Leading laboratories are already increasingly utilizing AI systems to accelerate their own research and development (R&D) pipelines, by designing new algorithms, proposing entirely new architectures, or optimizing code. Google, for example, reported that 50% of their code was now written by AI. As highlighted in , advanced AI systems could eventually be used to iteratively improve their own successors, potentially creating a powerful “virtuous cycle” of increasingly capable models. This outcome would be excellent news for AI companies aiming to quickly reach artificial general intelligence, or even , ahead of competitors—but only if they exploit their strategic advantage away from public scrutiny.

At first glance, all of this might sound harmless: what danger could an unreleased AI system possibly present?

The problem is two-fold: first, as advanced AI systems become progressively more useful internally for building better AI, there may be strong competitive and economic incentives, even more so than today, to prioritize speed and competitive advantage over caution. This race dynamic carries risks, especially if increasingly advanced AI systems start being used by company staff and deployed in security-critical areas such as AI R&D, potentially autonomously to reduce friction, embedding potential failure points before anyone can fully grasp the AI systems’ behavior.

Second, existing assessments and interventions primarily focus on publicly available AI systems. For internally deployed AI systems, very little, if any, information is accessible about who has privileged access to them or what they are used for. More precisely, scant information is made available about their capabilities, whether they behave in undesirable ways; whether they are under appropriate control with oversight mechanisms and safeguards; whether they can be misused by those who have access to them, or their overall risk profiles. Nor are there sufficient level-headed and detailed requirements to ensure that these AI systems are rigorously tested and do not pose a cascading threat to society before they are put into use.

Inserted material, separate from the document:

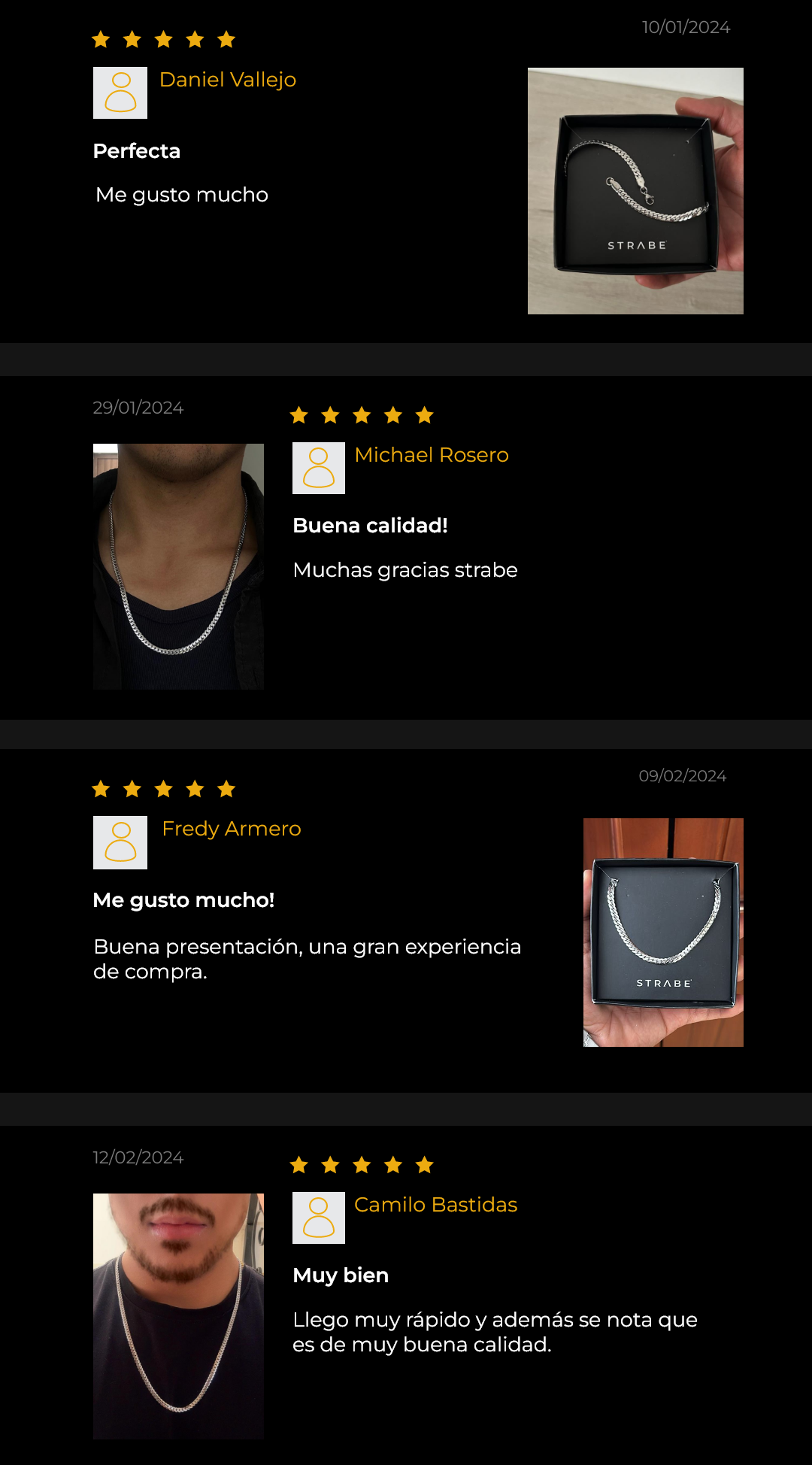Click the star rating above Michael Rosero
The width and height of the screenshot is (812, 1465).
[362, 414]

If we do not mandate tech companies to provide sufficiently detailed information about how they test, control, and internally use new AI models, governments cannot prepare for AI systems that could eventually possess nation-state capabilities. Meanwhile, threats that develop confidentially could spill over into society without prior warning or the ability to intervene. To be clear, even today, we cannot trust current AI systems to reliably behave as intended, whether they are externally or internally deployed. However, we still have time to act.

There are straightforward measures that can be implemented today. The scope of AI companies’ voluntary frontier AI safety policies should be explicitly expanded to cover high-stakes internal deployment and use, such as for accelerating AI R&D. As part of this, internal deployment should be treated with the same diligence as external deployment, and rigorous assessments and evaluations to identify dangerous capabilities, the establishment of clear risk profiles, and required control or guardrail mechanisms prior to usage should be encouraged.

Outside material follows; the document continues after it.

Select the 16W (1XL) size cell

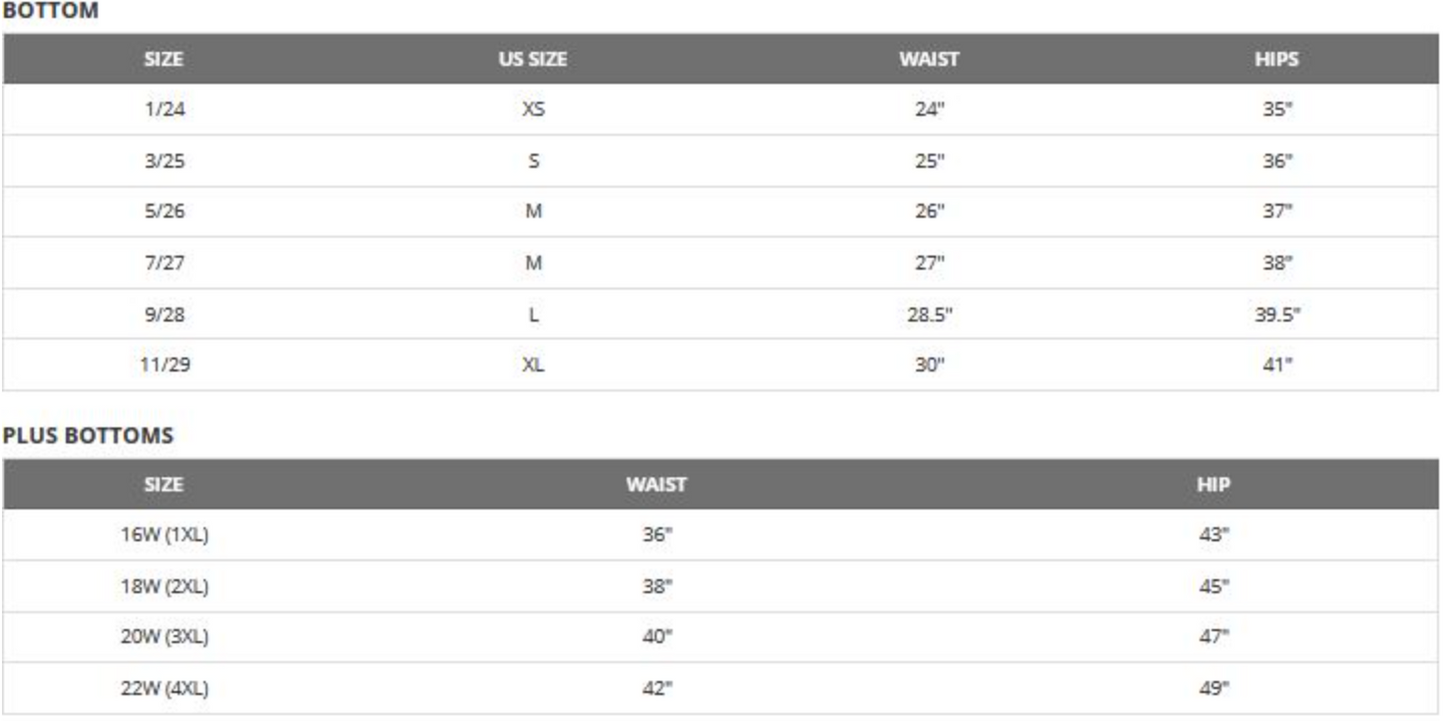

Government agencies responsible for national preparedness should have proactive visibility into the internal deployment and use of highly advanced AI systems and receive all necessary national-security-critical information. This could include, for example, information about who has access to these AI systems and under what conditions, what these AI systems are used for, what oversight is being applied to them, and what could happen if this oversight fails, in order to ensure that economic and intellectual property interests are balanced with legitimate national security interests.

AI companies and governments should collaboratively take the lead on adopting these straightforward best practices to ensure trustworthy innovation and protection of the public.